Monday, August 4, 2014

Final comments on lecture 4

This ends the comments (here and here) on lecture 4.

The logic used to account for the EPP also covers Fixed Subject Condition effects (FSC).[1] Consider (2’) again:

(2’) *Who1 did John say that t1 saw Mary

The T needs to be labeled. If who moves there will be nothing in the Spec-T to agree with and so labeling will fail.  That’s Chomsky’s story. The obvious problem with this account is the absence of FSCs if there is no overt complementizer (I pointed to this in the comments to lecture 3). Chomsky addresses this problem here. He proposes that a deleted C is no longer a phase. More exactly, to delete a C you must transfer the feature that says that C is a phase to T. In effect, C deletion makes T the phase head. So not only do we lower phi and tense features form C to T, but phase-headedness as well.  This now ties FSCs to the presence of absence of an overt C.[2]

Observation 1: This story requires that that is deleted rather than not present at all. Were it never present, C could not transfer its features to T, and T has not features of its own (more below). Thus, to make this work, we need deletion operations in the syntax. A question that arises is how similar the operation deleting that is to more run of the mill ellipsis operations. The latter are generally treated as simply dephoneticization processes. This will not suffice here. It must be that getting rid of phonetic content requires that all features of C lower to T. For those with long enough memories, this smells a little of the old notion of “L-contains.”  At any rate, it’s worth observing that C deletion is not simply quieting the phonetics.

Observation 2: there are well known variations regarding that-t effects dialectally in English. This suggests that deletion might be sufficient for transferring all of Cs features to T but it is not necessary. So, contrary to what Chomsky suggests, the explanation requires that we say something “special” about these FSCs in English. IMO, things are a little worse than this. As I mentioned in earlier comments, many speakers seem to allow violations of the FSC in English even with if/whether in the C position (or at least so report a third of my syntax undergrads). There is no problem accommodating this by allowing feature lowering as Chomsky suggests. But this is now decoupled from phonetic articulation. Unfortunately, in the relevant dialects, deleting a that does not license null subjects, which one might have expected (4).  Or more exactly, why doesn’t lowering all the features of C to T serve to strengthen T? Note that Cs can label just fine without anything in Spec-C helping them along. Given this, why shouldn’t lowering all the features of C onto T (including the “phase head feature” see below) not make T as independent as C?  Dunno, but it doesn’t.
(1)  *John thinks (that) is a man here

In other words, the EPP and FSC do not really swing together, though they should if they were truly unified, one might suppose. 

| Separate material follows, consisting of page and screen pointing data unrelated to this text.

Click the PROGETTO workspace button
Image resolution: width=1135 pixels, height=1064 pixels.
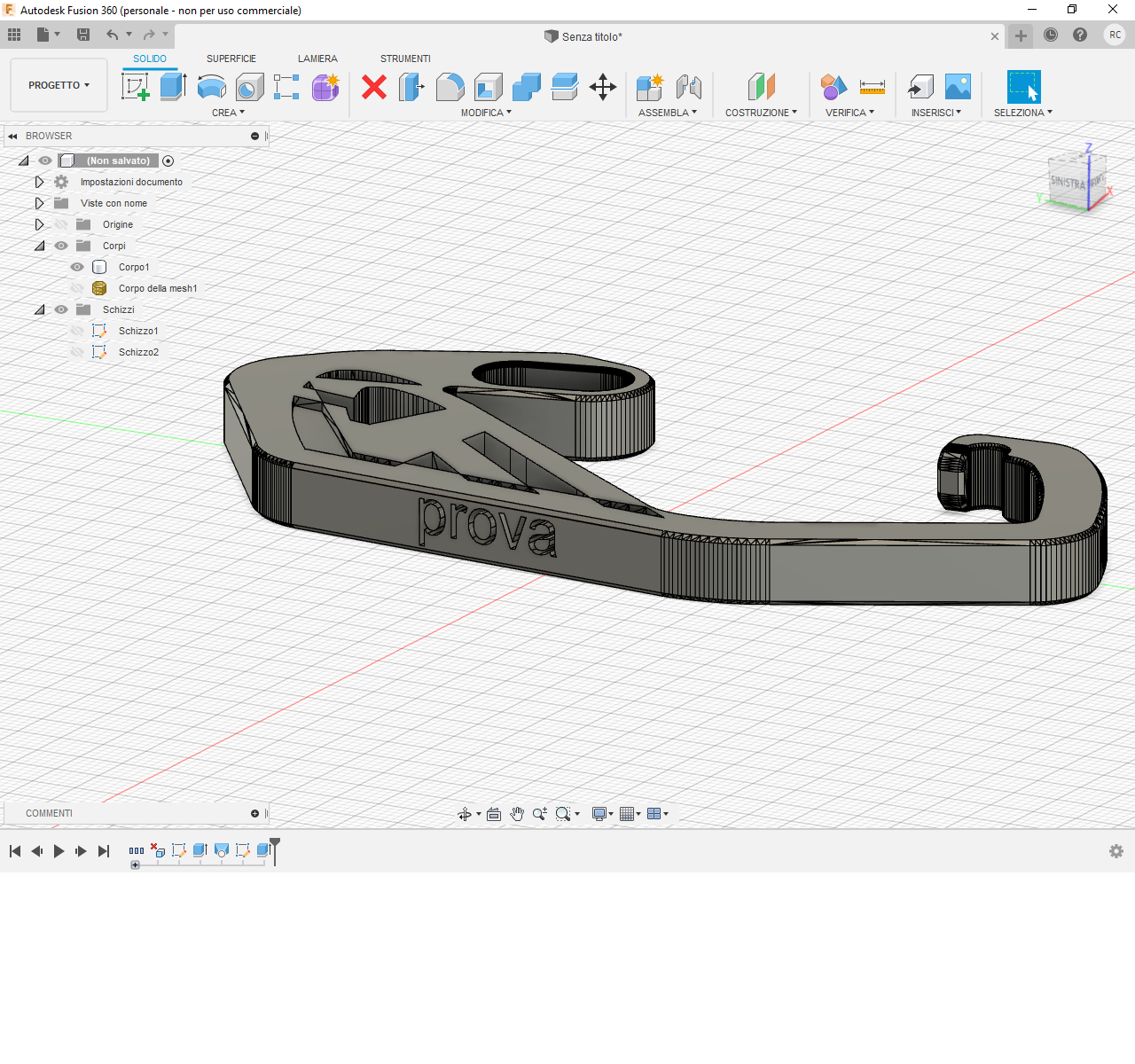point(59,85)
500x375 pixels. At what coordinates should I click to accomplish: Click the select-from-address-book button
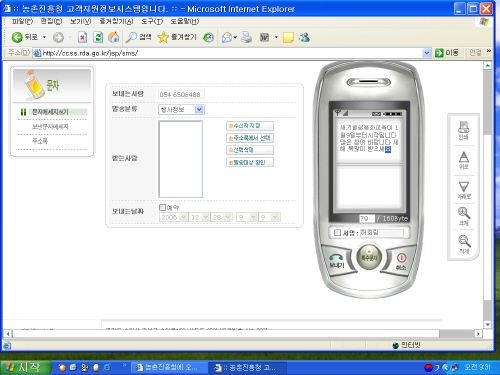pyautogui.click(x=250, y=138)
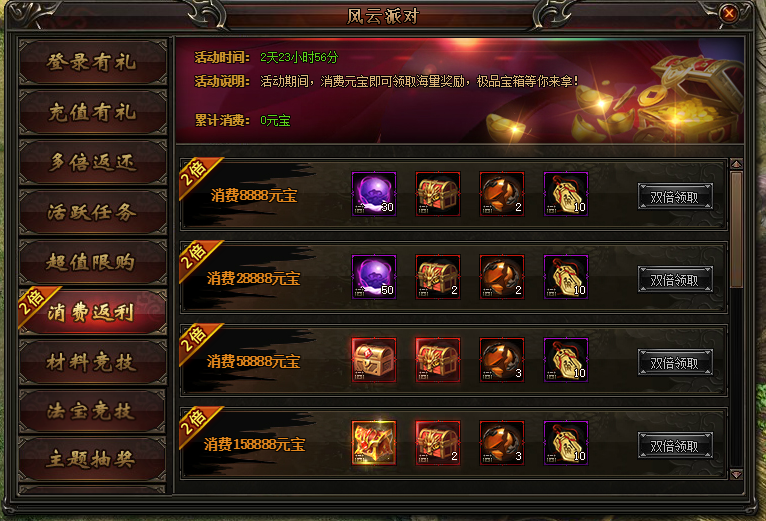Click gold tag item in 28888 row
This screenshot has height=521, width=766.
coord(566,277)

Let’s put these questions to one side and continue. Chomsky then asks how we can get (2):

(2)  Who do you think t is kissing Sue

How do we label the lower “TP” if who moves. Chomsky says that it is labeled before C deletes and labels cannot be deleted. In other words, labels are indelible (think Lasnik and Saito).  Now, Chomsky really doesn’t like this way of putting things. What he wants to say is that CSs have phase sized memories (i.e. CS can recall what operations have taken place within a phase). In other words, there is phase level memory for all syntactic operations.  By lowering the phase-hood to T from C, the next higher v* phase can “remember” that the lower T was given a label via agree and so movement of the DP in Spec T is ok.  So, it is not that the labeling is indelible, but that all operations that happen within a phase are recollected in that phase. So, once labeled, memory tells us that it is always labeled. 

This emphasizes the computational aspects of phase theory.  What’s important about phases is that they reduce memory demands of a computation. The reverse of this is that it allows some memory of previous operations to be retained.  This is quite definitely not a conceptual argument. There is no conceptual motivation for these assumptions. The motivations are computational. The question becomes how we bring information forward in a derivation, how forgetting can be computationally efficient etc.  Phases and the properties Chomsky relies on here are entirely of this variety.

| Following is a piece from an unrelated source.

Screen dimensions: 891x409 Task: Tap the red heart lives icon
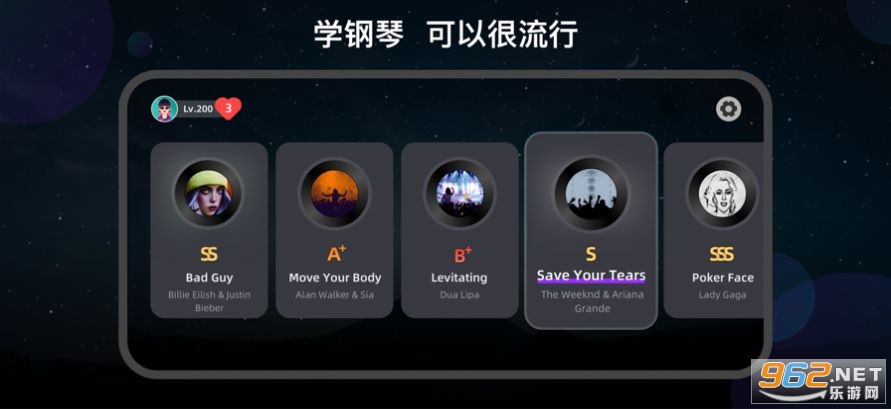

Comment: Two things: this is very Barrerish in spirit. Phases are no longer fixed, but change in the course of the derivation (as Den Dikken was the first to propose). And call it what you want, indelibility is back.  Moreover, just as in Barriers, T has a strange role in this system. It is not an inherent phase but can become one by inheritance. Sound familiar?[3] To me, this all has the feeling of a Rube Goldberg device, but this is partly a matter of taste. Some might think Barriers elegant. Go figure.

Let me make my unease clearer. It seems that Chomsky is not that happy with T and its various special properties within his system (again, just like T in Barriers).  He, in fact, proposes, that T has no properties of its own. It’s just there to receive properties from C. This makes T very similar to Agr in older MP, and recall that Chomsky argued that grammar internal formatives like Agr are to be eschewed. They cause DP headaches, as do any grammar internal formatives (viz. we need to explain how they and their properties got into FL).  Worse, IMO, the special properties of T are critical in Chomsky’s explanations of the EPP and FSC effects. But, this strikes me as a non-trivial problem for his account. Why doesn’t explaining these special properties of FL in terms of special properties of T not amount to re-description rather than explanation? One of the salutary effects of MP has been to warn us about confusing the two. However, the more T is special, the more accounts of Spec-T effects (EPP and FSCs) are weakened. And from what I can tell, Ts special properties are critical in deriving the results Chomsky obtains.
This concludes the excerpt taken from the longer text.